Given the growth in flexible and remote working in recent years, it might have been imagined that the number of opportunities to do so would be very large, especially after it became a matter of necessity in the pandemic.
Indeed, much of the talk of a ‘new normal’ has focused on a world in which people tend to work at home and need not come into the office, enabling more flexibility, a better work-life balance and maybe also green benefits through staff not needing to burn up carbon driving to the office.
However, it appears that remote working is not as readily available as might be expected. A survey by job consultancy Timewise has found only 26 per cent of advertised posts offer a flexible work option.
The report noted that this means people who need flexible working to be able to do a job will not even be able to apply for three quarters of roles, despite the fact that many industries are suffering from severe staff shortages.
Of course, some of these are jobs that can’t be done at home, such as HGV driving, but many are desk-based.
Speaking to the BBC, organisational psychologist at Alliance Manchester Business School Professor Sir Cary Cooper warned: "Employers that don't include their flexible working offering within their job ads are making a huge mistake,” noting that hybrid working is what people want.
However, those looking for accounting jobs in Brighton are likely to find they are in a better situation, as such jobs can be undertaken remotely more easily than most.
Not having to travel too much may be a particularly desirable thing in Brighton and Hove, where the most densely populated inner city area outside London makes commuting harder.
However, the desire for flexible working may not just be about work-life balance for those who will find it convenient. It may also be judged to have environmental benefits.
An article in The Entrepreneur listed some of these. The reduced carbon emissions from reduced commuting were an obvious benefit, but not the only one.
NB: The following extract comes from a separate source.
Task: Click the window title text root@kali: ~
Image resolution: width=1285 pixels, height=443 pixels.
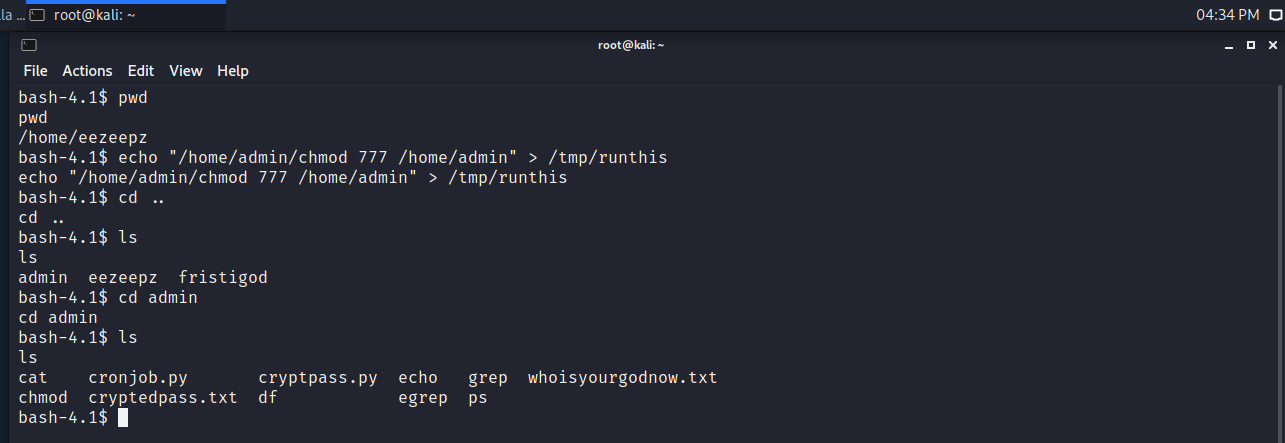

Others listed included the fact that the digitisation involved means much less paper printing, which in turn means a reduction in the number of trees being felled.
Another benefit that some might not have thought of is that people who prepare food at home can have more eco-friendly diets with lower carbon footprints, rather than eating processed and microwaved food in a works kitchen.
Of course, the latter may depend on the choices made by staff; someone who lives next door to a takeaway may still end up buying more than their fair share of burgers, but overall, people will tend to eat more healthily this way with lots of home cooking.
It may in fact be that when it comes to offering remote working or not, some sectors will be stuck in the past, while others are more enterprising, have a lot more initiative and are more in touch with what modern workers want.
Many smaller accountancy practices will fit the latter description, with a focus on finding the right ways of working for each of their staff instead of a larger scale one-size-fits-all approach.